THE TASK:
Lines before the one containing "Task: Open Fonter og farger preferences" are to be left out; that line and every line after it, through the last line below, are to be reproduced exactly.

MATERIAL SHOWN:

::::::::::

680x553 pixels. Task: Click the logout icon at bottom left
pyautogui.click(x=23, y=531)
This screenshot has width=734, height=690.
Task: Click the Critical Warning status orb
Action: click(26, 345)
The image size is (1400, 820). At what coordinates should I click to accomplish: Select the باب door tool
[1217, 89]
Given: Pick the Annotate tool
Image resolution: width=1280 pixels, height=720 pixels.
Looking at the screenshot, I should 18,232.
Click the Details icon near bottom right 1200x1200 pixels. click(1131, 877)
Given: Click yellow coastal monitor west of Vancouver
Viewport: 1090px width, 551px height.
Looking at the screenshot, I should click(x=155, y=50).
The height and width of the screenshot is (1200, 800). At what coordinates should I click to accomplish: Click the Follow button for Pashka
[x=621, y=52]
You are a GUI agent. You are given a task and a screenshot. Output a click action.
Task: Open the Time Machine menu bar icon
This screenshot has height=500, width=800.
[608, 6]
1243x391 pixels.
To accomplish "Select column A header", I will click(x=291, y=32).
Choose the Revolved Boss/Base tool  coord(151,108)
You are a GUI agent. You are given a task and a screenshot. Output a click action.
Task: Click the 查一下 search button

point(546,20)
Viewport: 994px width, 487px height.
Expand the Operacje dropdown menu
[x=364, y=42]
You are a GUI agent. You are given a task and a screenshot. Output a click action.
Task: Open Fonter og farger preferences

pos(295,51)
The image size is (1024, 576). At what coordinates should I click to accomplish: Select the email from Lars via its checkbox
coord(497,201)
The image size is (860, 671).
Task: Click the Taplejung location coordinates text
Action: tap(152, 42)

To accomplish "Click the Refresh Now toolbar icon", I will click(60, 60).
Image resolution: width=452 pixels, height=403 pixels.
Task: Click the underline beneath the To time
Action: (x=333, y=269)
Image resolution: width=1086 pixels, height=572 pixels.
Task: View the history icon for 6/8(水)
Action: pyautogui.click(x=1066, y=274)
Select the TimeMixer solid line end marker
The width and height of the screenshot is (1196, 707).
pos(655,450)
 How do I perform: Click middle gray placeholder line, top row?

::::::::::

SOLUTION FOR THIS PROBLEM:
Task: Open Fonter og farger preferences

pos(295,51)
The image size is (1024, 576). At what coordinates should I click to accomplish: Select the email from Lars via its checkbox
coord(497,201)
The image size is (860, 671).
Task: Click the Taplejung location coordinates text
Action: tap(152, 42)

To accomplish "Click the Refresh Now toolbar icon", I will click(60, 60).
Image resolution: width=452 pixels, height=403 pixels.
Task: Click the underline beneath the To time
Action: (x=333, y=269)
Image resolution: width=1086 pixels, height=572 pixels.
Task: View the history icon for 6/8(水)
Action: pyautogui.click(x=1066, y=274)
Select the TimeMixer solid line end marker
The width and height of the screenshot is (1196, 707).
pos(655,450)
 How do I perform: Click middle gray placeholder line, top row?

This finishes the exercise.